Ergebnis weiterhin offen
Für den Beklagten ist dennoch nicht alles verloren. Der BGH hat den Fall zurück an das LG verwiesen, das nun zu klären hat, ob der Heizkörper nach Beginn des Bietzeitraums zerstört wurde und die Löschung der Gebote aus diesem Grund zulässig war. Auf diese – vom beklagten Verkäufer zunächst vorgetragene – Begründung waren die LG-Richter nicht weiter eingegangen. Erweist sich das in der Verhandlung nun als zutreffend, bleibt es wohl trotz allem beim ersten Ergebnis: die Klage wird abgewiesen. Der ebay-Verkäufer muss den geltend gemachten Schadenersatz nicht zahlen.

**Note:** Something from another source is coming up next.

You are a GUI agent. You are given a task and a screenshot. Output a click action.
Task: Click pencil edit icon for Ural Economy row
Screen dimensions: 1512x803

Anforderungen an den vorzeitigen Auktionsabbruch
Mit seiner Entscheidung macht der BGH deutlich, unter welchen strengen Voraussetzungen der Abbruch einer bereits laufenden ebay-Auktion zulässig ist, ohne dass der Anbieter schadenersatzpflichtig wäre.
Die Richter schließen die Begründung der „Unseriösität“ des Bieters offensichtlich nicht von vorne herein aus. Sie hielten sie nur im vorgelegten Fall für unzulässig, weil der Verkäufer zunächst einen anderen Grund für die Löschung angegeben hatte. Zudem genügten dem BGH die 370 Gebotsrücknahmen des Klägers innerhalb von 6 Monaten nicht, um von der fehlenden Bereitschaft, den Kaufpreis zu zahlen, auszugehen.

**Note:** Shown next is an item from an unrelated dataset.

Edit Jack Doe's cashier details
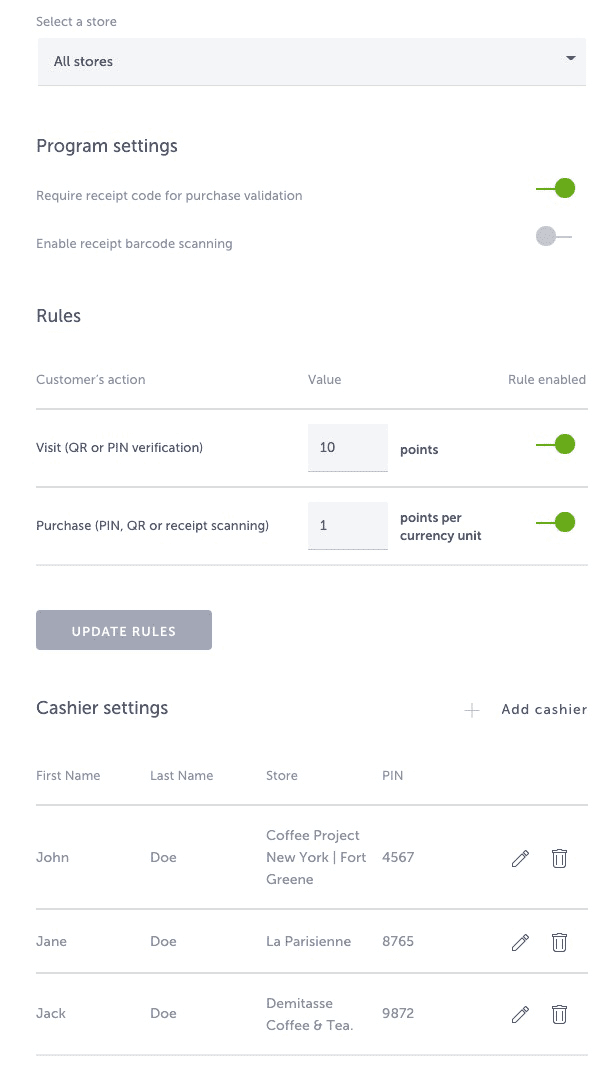This screenshot has width=616, height=1074. 520,1014
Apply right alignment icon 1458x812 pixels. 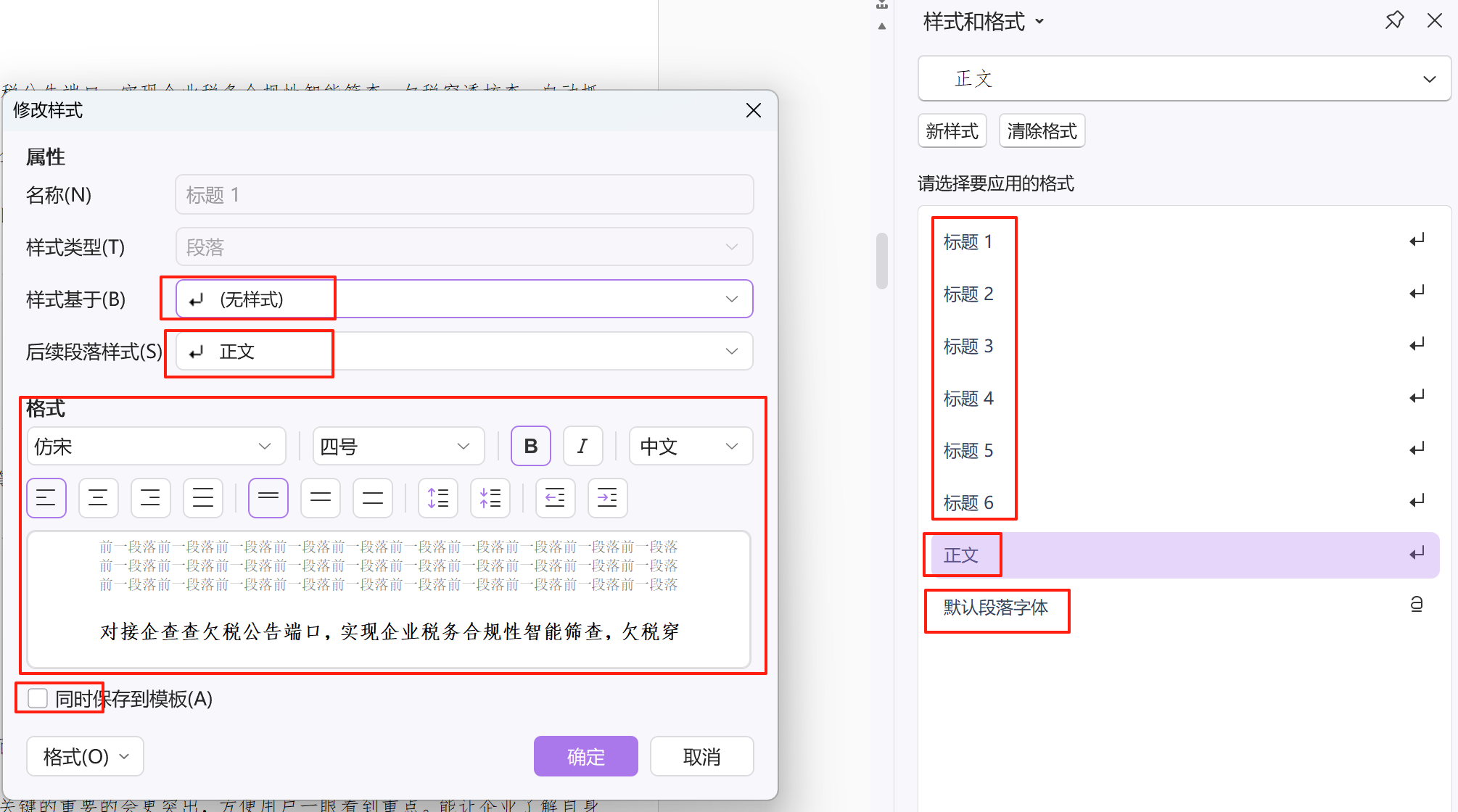[x=151, y=498]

Die Streichung von Geboten ist nach Ansicht der Karlsruher Richter zudem dann erlaubt, wenn „gewichtige Umstände“ vorliegen, die die Lösung vom Vertrag – unabhängig von den ebay-Vorgaben – auch nach der Gesetzeslage erlauben würden. Gemeint sind damit die Gründe, die zur Anfechtung und zum Rücktritt berechtigen.
Fazit
Wer einen Artikel bei ebay zur Auktion einstellt, gibt bereits zu diesem Zeitpunkt ein rechtlich verbindliches Verkaufsangebot ab. Der Vertrag kommt nach Ablauf der Bietzeit mit dem Höchstbietenden zustande. Ein Löschen der Auktion, wenn auf den Artikel bereits geboten wurde, oder das Streichen einzelner Gebote ist zwar möglich, jedoch nur unter strengen Voraussetzungen. Entscheidet sich ein ebay-Händler für diesen Weg, muss ihm klar sein, dass – unter Umständen enorme – Schadenersatzansprüche auf ihn zukommen, die auch gerichtlich durchgesetzt werden können.